D'autres experts sont du même avis. Ils estiment que la problématique du viol comme «arme de guerre» obscurcit la véritable réalité de la situation et que les causes d'une violence contre les femmes aussi endémique n'ont pas suffisamment été analysées en profondeur.
De fait, l'idée que la violence sexuelle serait en quelque sorte acceptable –ou, du moins, prévisible– est désormais profondément ancrée dans la psyché nationale.
«Beaucoup de gens seraient susceptibles de dire: “Ouais, des violences sexuelles sont commises par des groupes armés ou par les Rwandais”.
Mais beaucoup de violences sexuelles sont aussi commises par des Congolais sur des Congolaises», affirme Alejandro Sanchez, spécialiste des violences sexuelles au sein de la Mission de l’Organisation des Nations unies pour la stabilisation au Congo (la Monusco).

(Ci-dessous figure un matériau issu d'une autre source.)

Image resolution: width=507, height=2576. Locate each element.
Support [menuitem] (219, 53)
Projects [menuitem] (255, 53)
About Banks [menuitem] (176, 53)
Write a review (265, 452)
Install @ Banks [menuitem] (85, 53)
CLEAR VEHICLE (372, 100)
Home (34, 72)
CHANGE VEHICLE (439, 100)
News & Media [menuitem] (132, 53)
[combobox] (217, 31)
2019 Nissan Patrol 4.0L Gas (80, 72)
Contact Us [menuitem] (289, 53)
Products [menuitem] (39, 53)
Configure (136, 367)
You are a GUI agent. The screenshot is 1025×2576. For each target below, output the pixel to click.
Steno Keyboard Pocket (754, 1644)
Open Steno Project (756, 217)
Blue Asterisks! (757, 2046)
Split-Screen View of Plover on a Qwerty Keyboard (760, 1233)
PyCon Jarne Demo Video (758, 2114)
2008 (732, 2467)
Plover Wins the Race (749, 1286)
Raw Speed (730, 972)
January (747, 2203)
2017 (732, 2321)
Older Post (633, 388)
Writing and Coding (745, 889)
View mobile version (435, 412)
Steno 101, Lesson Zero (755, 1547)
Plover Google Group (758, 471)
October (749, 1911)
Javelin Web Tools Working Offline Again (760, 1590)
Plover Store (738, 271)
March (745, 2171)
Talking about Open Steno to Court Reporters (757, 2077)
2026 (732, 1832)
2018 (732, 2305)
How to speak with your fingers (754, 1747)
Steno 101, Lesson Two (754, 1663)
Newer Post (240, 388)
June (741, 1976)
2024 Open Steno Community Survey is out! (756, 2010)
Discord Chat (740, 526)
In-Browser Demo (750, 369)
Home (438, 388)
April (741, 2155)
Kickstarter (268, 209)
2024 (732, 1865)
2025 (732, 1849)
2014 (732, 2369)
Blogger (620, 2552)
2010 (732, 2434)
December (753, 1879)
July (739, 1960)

Sanchez explique aussi que le Congo connaît actuellement «une forte augmentation des viols de civiles commis par des civils»; il y voit «le résultat des inégalités dont sont victimes les femmes dans la société. C'est l'impunité qui crée les violences sexuelles. Les chances d'obtenir justice sont minimes».
La première fois que Wangivirwa a été violée, c'était en 2006.
L'histoire de Wangivirwa
Elle faisait partie d'un groupe de six femmes prises pour cible par plusieurs hommes, portant pour certains l'uniforme du parc national des Virunga. Elle était en train de cueillir des haricots dans son champ de Beni, à une trentaine de kilomètres de la frontière ougandaise.
Les hommes furent arrêtés et rapidement relâchés. Craignant pour sa sécurité, Wangivirwa prit alors la fuite pour Oicha, dans la province du Nord-Kivu, où elle espérait pouvoir refaire sa vie.
Trois ans plus tard, elle fut pourtant de nouveau violée.
Ce jour-là, aux alentours de 6 heures du soir, elle est encore aux champs quand un groupe de trois hommes en habits civils décide de l'approcher.
A cette époque de sa vie, Wangivirwa faisait ce qu'on appelle communément de la «sensibilisation» sur la Journée internationale des droits des femmes et avait récolté un peu plus de 35 euros auprès de villageoises des environs.
Le but, c'était de s'acheter du tissu et fabriquer des tenues assorties que les femmes porteraient tous les ans lors des célébrations du 8-Mars. Ce soir-là, dans le champ, c'est pour cet argent que sont venus les hommes qui s'avancent vers elle.
«On sait que tu l'as», hurlent-ils.
Frappée, jetée à terre, et traînée dans les buissons, Wangivirwa s'entend dire qu'elle va être tuée. L'un des trois hommes, se rappelle-t-elle, crie alors:
«Non, venez, on va la violer.»
Chacun leur tour, ils la violent, tandis que les deux autres la tiennent par le cou et le front. Puis ils recommencent, jusqu'à ce qu'elle perde connaissance. La croyant morte, et de peur que le grand-père d'un des hommes, propriétaire du champ en question, ne trouve le cadavre au matin, ils la traînent sur le bord d'une route.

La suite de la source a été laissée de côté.